I order to compensate for a loss in the down pressing force while braking, a new concept of the rear wheels suspension is introduced, which has quite different dynamical behaviour, regarding forces acting on the rear axle. In the new concept (Figures 7 and 8) the intermediate element of suspension is involved (auxiliary arm), oriented forward and tending to prevent raising of the suspension arm, and to lower it. The auxiliary lever (AA) is connected to the wheel axle by articulated jount in O_W, with axis coinciding with wheel axis, so the relative rotation of the auxiliary arm and wheel axle is enabled when wheel goes up and down. The auxiliary lever is also connected at its rear end to the support lever by a spherical joint in O_AA. Support lever (SL) is connected to the chasis of the car at fixed point (spherical joint). The calliper with disc pads (or drum base with brake shoes) is tightly connected to the auxiliary arm, and this is essential characteristic. So, the AA and the SL are kinematically fitted as to enable the wheel to go up and down in full range, without any objection from AA and SL. In this disposition the force couple (F_d, -F_d) acts on the AA so that lowers both the auxiliary arm and the suspension arm, thanking to the support at the point O_AA. The weight G_B is transferred via the spring to the axle O_W. The scheme of forces for that case is given in Figures 9 and 10. The dynamical model is described based on those forces.
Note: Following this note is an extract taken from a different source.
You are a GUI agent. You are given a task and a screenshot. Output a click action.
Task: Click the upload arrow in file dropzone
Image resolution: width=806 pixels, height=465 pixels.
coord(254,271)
Figure 7: The suspension assembly with suspension arm (SA) and auxiliary arm (AA)-disk brake.

Figure 8: The suspension assembly with suspension arm (SA) and auxiliary arm (AA)-drum brake.

Figure 9: Forces acting on the suspension arm and the auxiliary armdisk brake.

Figure 10: Equivalent forces acting on suspension elements.

The forces acting on the AA and SA are presented on the Figure 9. Only the forces induced by braking are shown, but not the weight and reaction to the weigh in O_SA. The weight actually is transferred through the spring and has its reaction in the wheel, but in calculation this force will be considered as if it acts in the vertical plane through the wheel axis O_W.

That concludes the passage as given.